> **Task goal**
Which lines in the records below contain the word "Select"? Gather each of those lines and copy it out in full.

> **Dataset records**
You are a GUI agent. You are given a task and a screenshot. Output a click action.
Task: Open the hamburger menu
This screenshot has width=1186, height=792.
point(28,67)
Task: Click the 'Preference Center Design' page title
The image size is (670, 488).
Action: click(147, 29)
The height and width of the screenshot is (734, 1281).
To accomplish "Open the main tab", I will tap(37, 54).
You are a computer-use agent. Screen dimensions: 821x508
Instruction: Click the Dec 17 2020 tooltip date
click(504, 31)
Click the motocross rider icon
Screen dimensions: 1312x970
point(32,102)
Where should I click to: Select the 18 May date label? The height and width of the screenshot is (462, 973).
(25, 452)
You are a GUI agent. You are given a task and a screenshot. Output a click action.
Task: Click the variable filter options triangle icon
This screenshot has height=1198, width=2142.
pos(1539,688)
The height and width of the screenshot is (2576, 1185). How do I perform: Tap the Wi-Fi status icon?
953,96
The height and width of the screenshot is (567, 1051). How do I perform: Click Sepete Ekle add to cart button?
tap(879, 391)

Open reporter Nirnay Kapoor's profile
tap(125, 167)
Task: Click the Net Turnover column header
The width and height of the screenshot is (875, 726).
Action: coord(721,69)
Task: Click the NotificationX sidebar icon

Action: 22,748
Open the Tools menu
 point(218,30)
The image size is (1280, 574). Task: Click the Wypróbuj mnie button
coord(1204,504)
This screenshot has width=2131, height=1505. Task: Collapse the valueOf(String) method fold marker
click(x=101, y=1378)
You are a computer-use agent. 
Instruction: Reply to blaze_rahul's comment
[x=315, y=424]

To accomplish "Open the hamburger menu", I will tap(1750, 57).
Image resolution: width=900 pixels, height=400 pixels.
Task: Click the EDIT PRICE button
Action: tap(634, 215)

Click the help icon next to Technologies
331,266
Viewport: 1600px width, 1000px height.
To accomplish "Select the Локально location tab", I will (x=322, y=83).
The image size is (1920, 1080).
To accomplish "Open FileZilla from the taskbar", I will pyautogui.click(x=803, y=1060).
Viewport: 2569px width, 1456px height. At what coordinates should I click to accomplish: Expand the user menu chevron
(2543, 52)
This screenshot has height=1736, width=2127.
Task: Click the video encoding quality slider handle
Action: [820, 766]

> **Completed task**
Where should I click to: Select the 18 May date label? The height and width of the screenshot is (462, 973).
To accomplish "Select the Локально location tab", I will (x=322, y=83).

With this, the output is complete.